Saisissez-vous d’un dictionnaire, oui cet étrange pavé qui semble ne plus exister que pour surélever un écran d’ordinateur. Cherchez le mot « emploi ». Dans l’édition 2002 du Petit Robert, le mot renvoie à différentes définitions et prend place sur les deux-tiers d’une colonne. On y trouve notamment la définition – macroéconomique – de l’économiste John Maynard Keynes : « somme du travail humain effectivement employé et rémunéré, dans un système économique ».
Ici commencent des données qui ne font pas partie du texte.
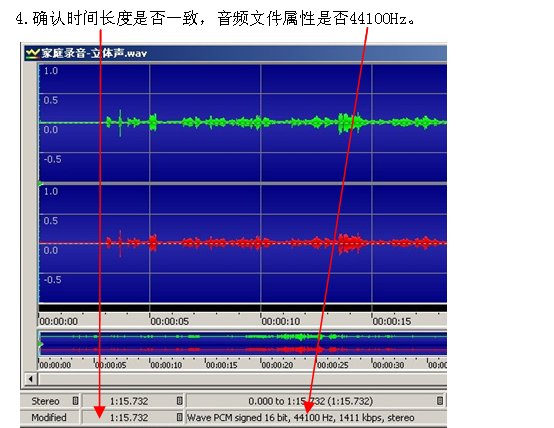
Task: Click the Stereo status bar field
Action: tap(50, 401)
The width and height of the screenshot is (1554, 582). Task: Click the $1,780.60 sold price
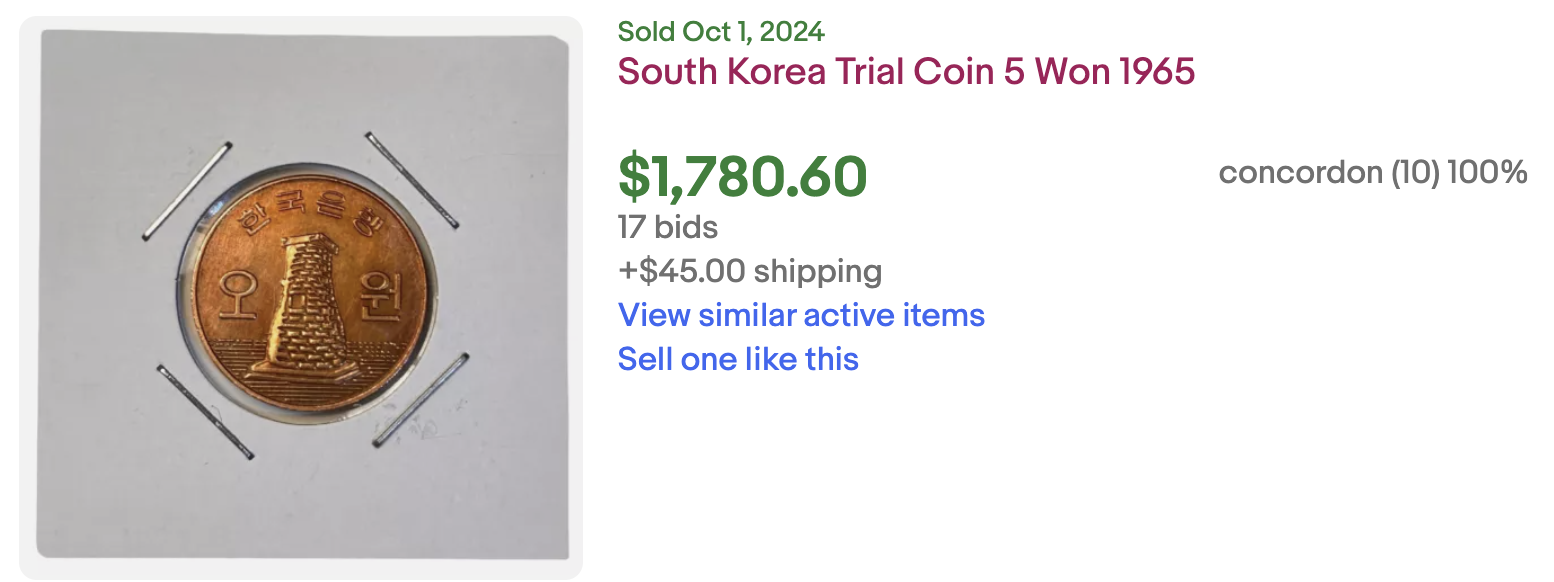742,176
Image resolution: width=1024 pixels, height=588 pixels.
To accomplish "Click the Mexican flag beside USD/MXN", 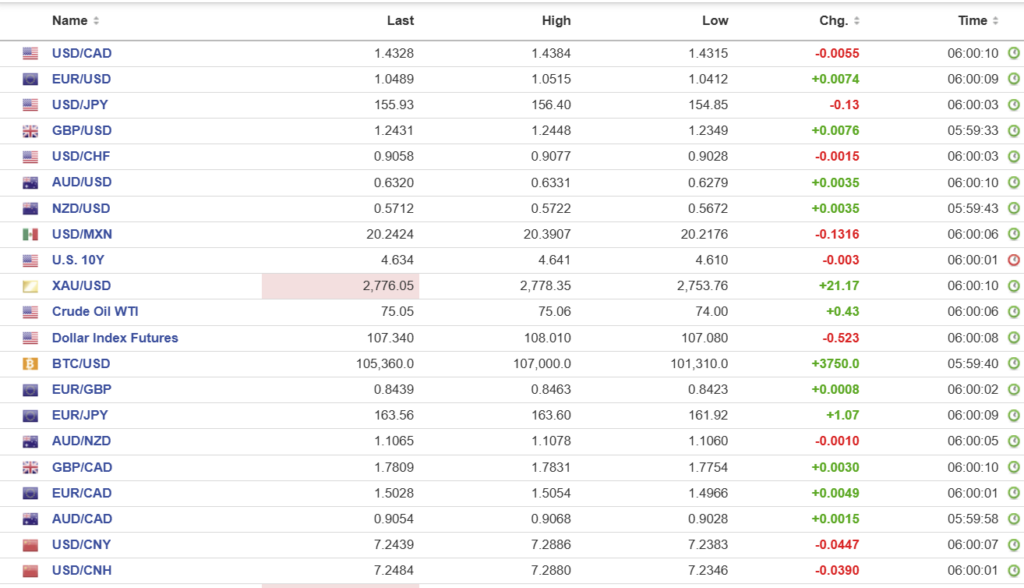I will click(30, 234).
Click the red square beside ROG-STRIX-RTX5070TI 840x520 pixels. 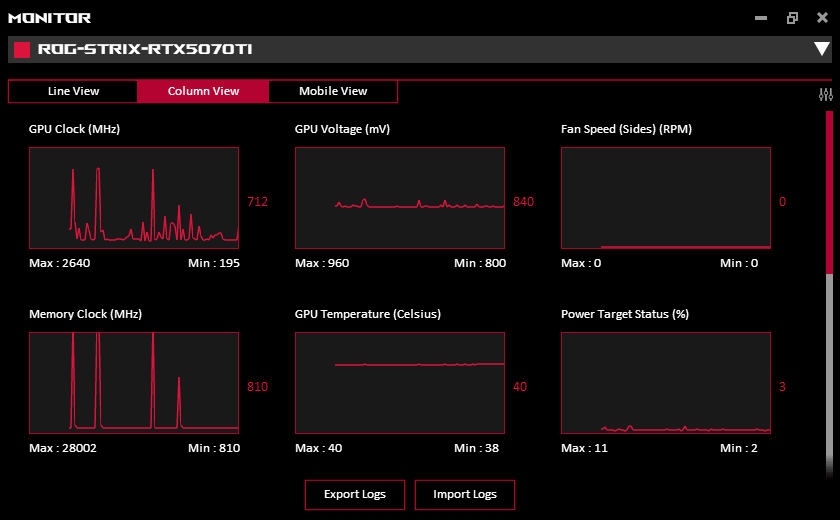tap(21, 49)
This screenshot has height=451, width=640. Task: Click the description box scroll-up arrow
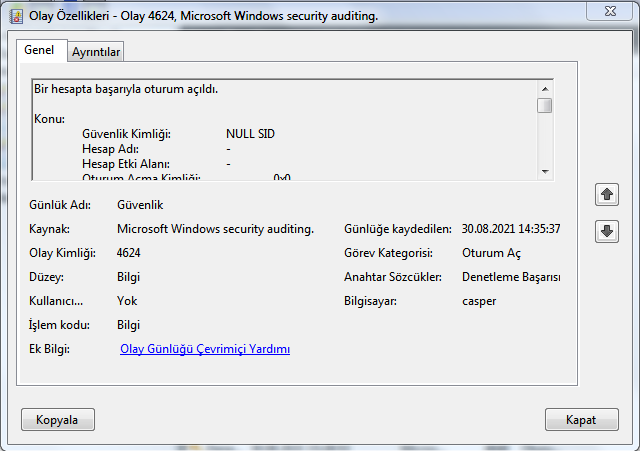click(x=545, y=88)
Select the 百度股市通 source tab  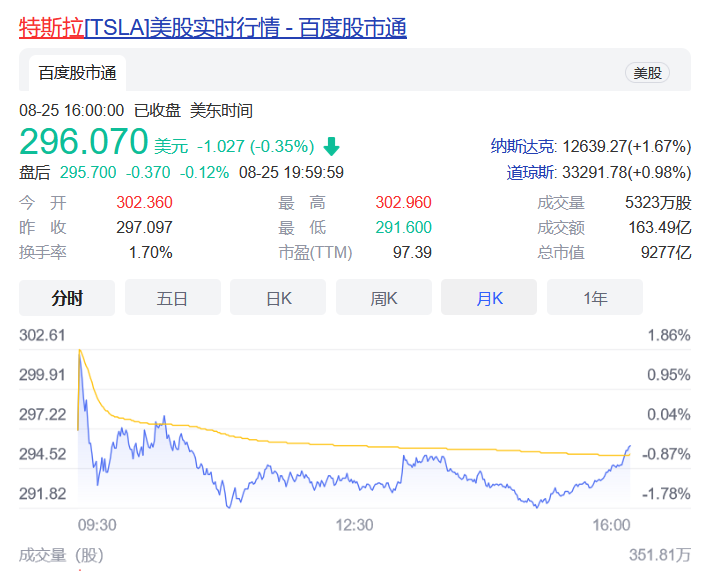tap(77, 72)
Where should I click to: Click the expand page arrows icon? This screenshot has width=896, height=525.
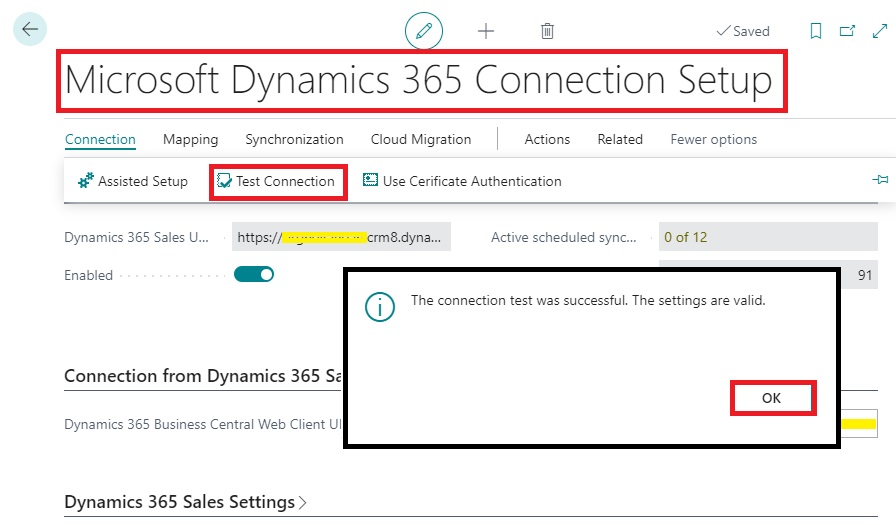(x=879, y=31)
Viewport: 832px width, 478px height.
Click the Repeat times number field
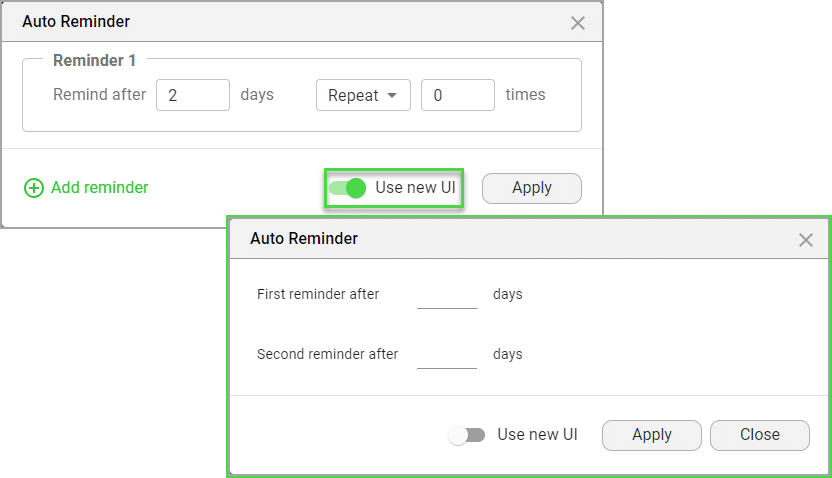click(x=457, y=96)
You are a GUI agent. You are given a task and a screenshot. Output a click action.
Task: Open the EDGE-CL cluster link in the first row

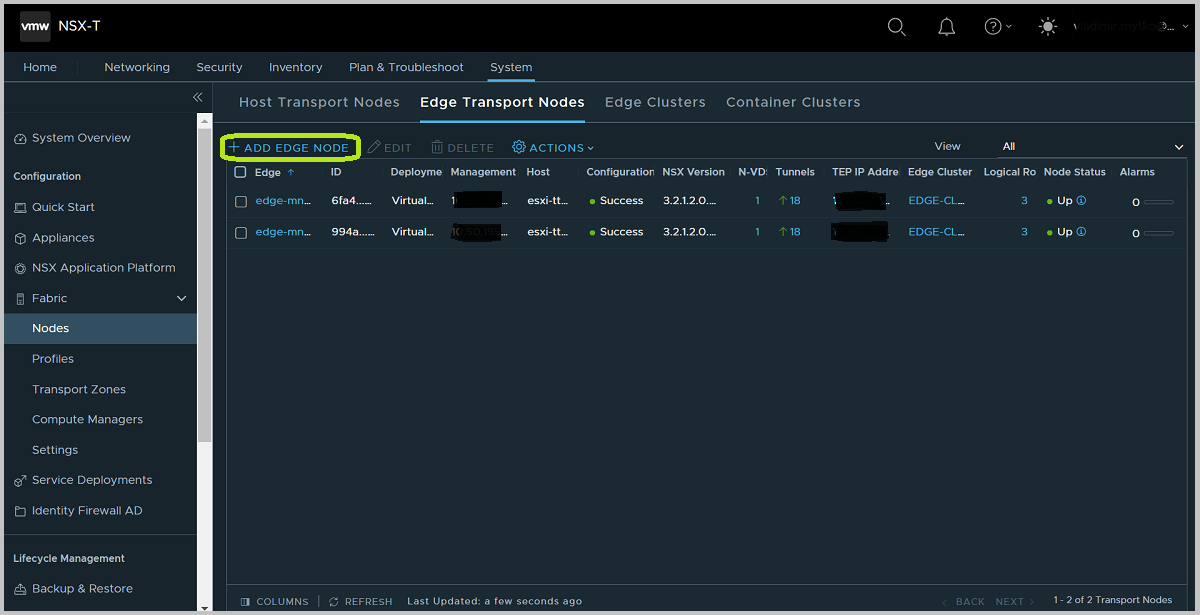pyautogui.click(x=935, y=200)
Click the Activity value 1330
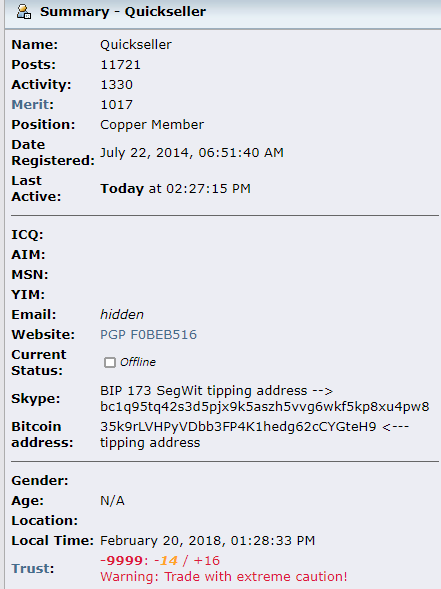Viewport: 441px width, 589px height. 116,85
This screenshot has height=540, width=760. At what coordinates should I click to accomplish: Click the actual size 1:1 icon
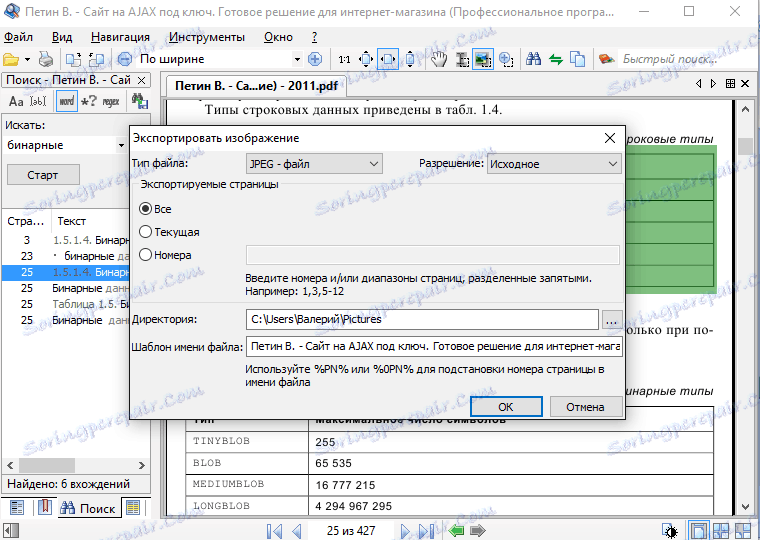coord(344,59)
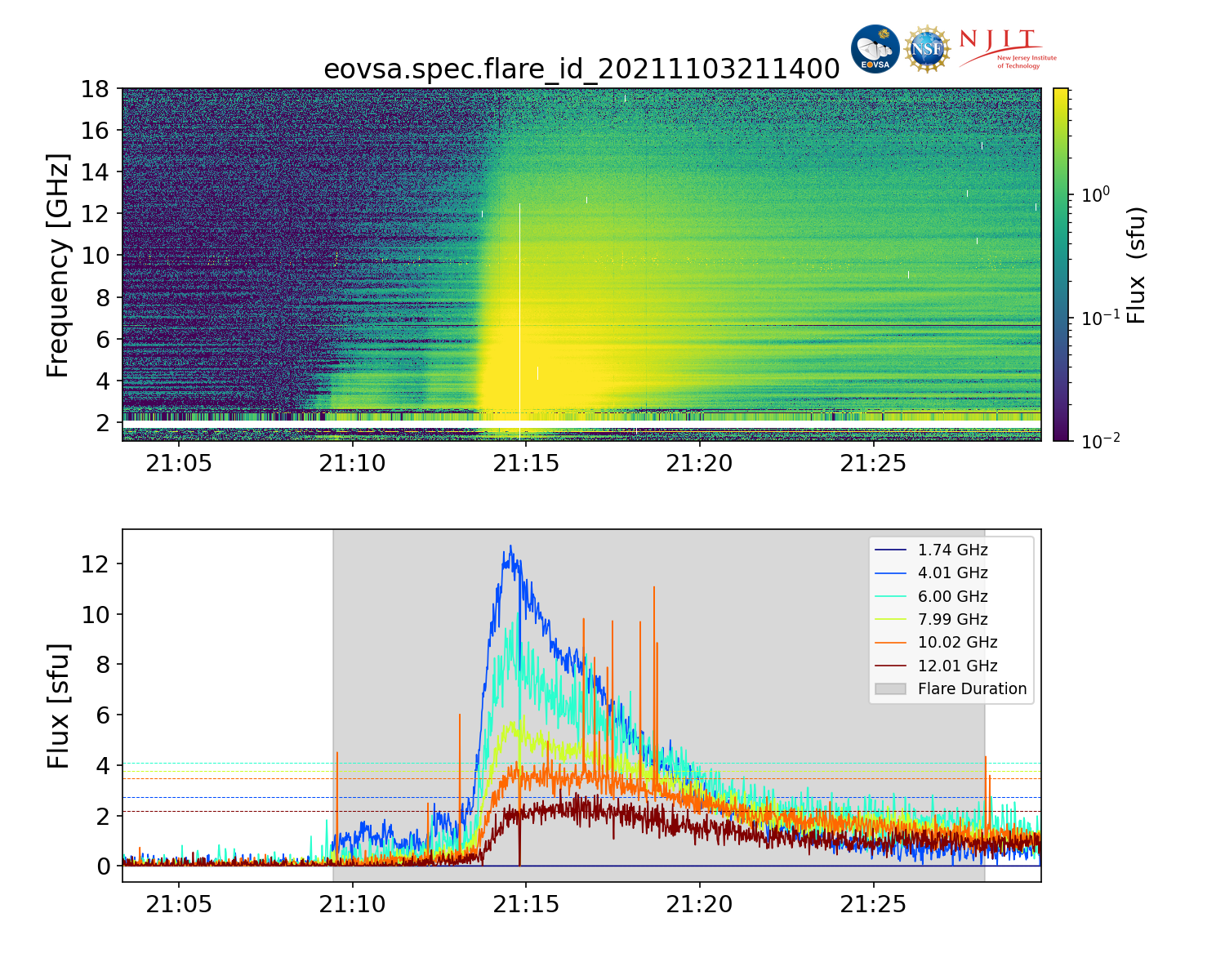Click the Flux [sfu] y-axis label
1225x980 pixels.
[58, 706]

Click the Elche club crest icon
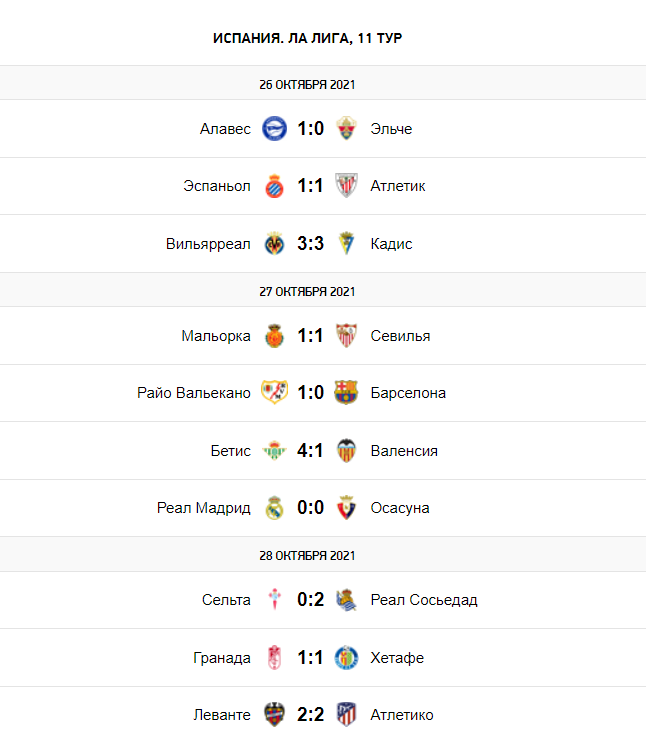(346, 128)
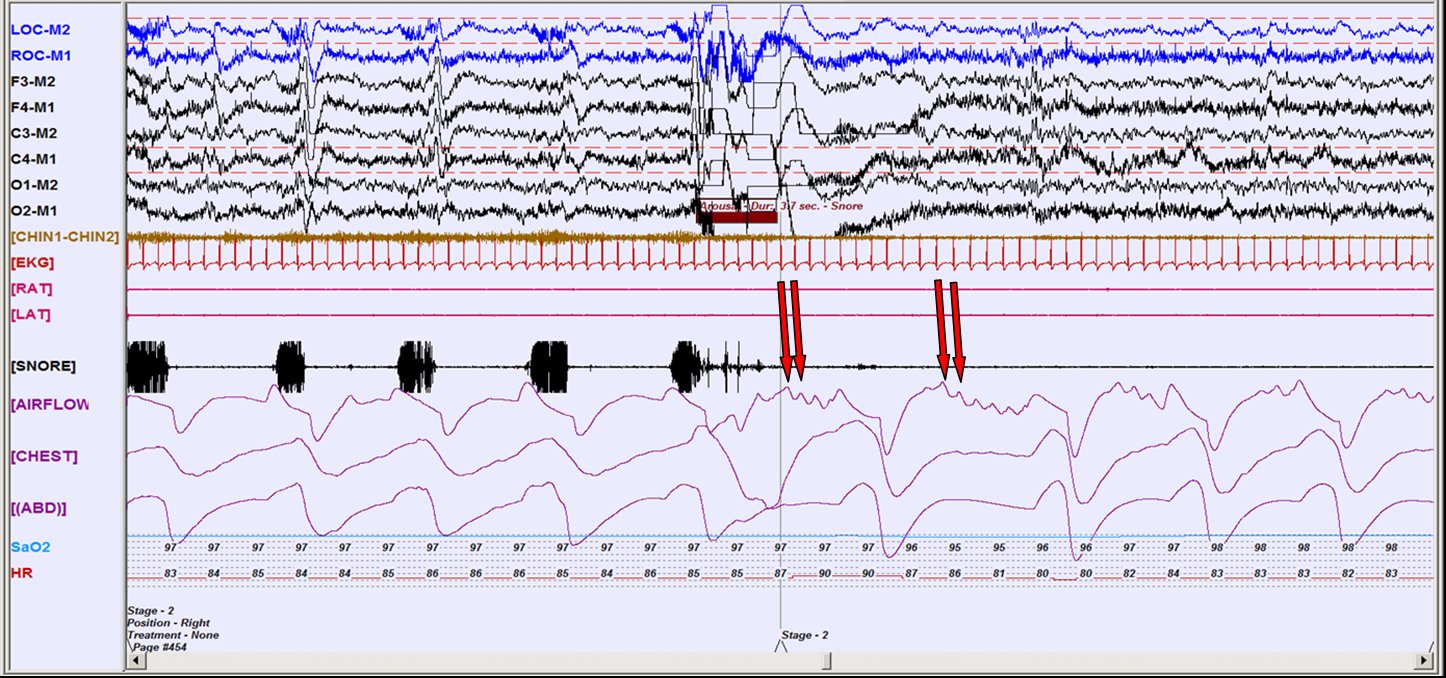Select the dark red Arousal event bar
1446x678 pixels.
click(737, 217)
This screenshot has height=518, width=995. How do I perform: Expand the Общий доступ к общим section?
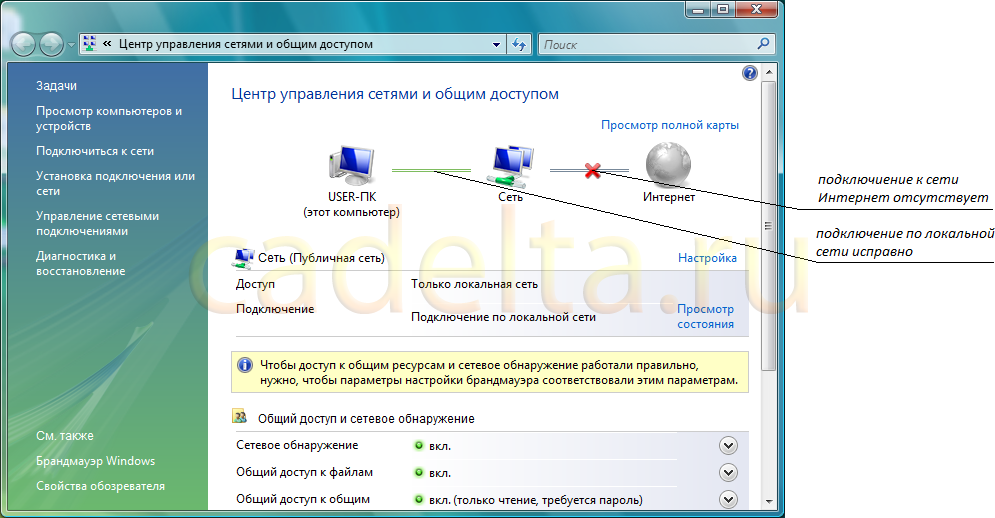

Saisissez-vous maintenant de votre clavier d’ordinateur et, à l’aide du moteur de recherches de votre choix, tapez le mot « emploi ». En l’espace de 67 secondes seulement, plus de 61 millions d’occurrences sont disponibles sous vos yeux. Sur le site de la direction des ressources humaines de la Fonction publique de Nouvelle-Calédonie, l’emploi est défini ainsi : « ensemble d’activités, supposé réalisable par une personne, un « professionnel », dans le cadre d’un poste de travail dont le contenu est défini précisément par l’organisation ». De manière plus pragmatique et pour une entreprise, l’emploi est la résultante d’un carnet de commandes qui appelle un besoin de main d’œuvre. Dans le champ de l’éducation et de la formation, l’emploi est plutôt défini comme un ensemble de savoir-faire, d’expertises qui répond à des métiers ou qui entre dans la définition d’un métier.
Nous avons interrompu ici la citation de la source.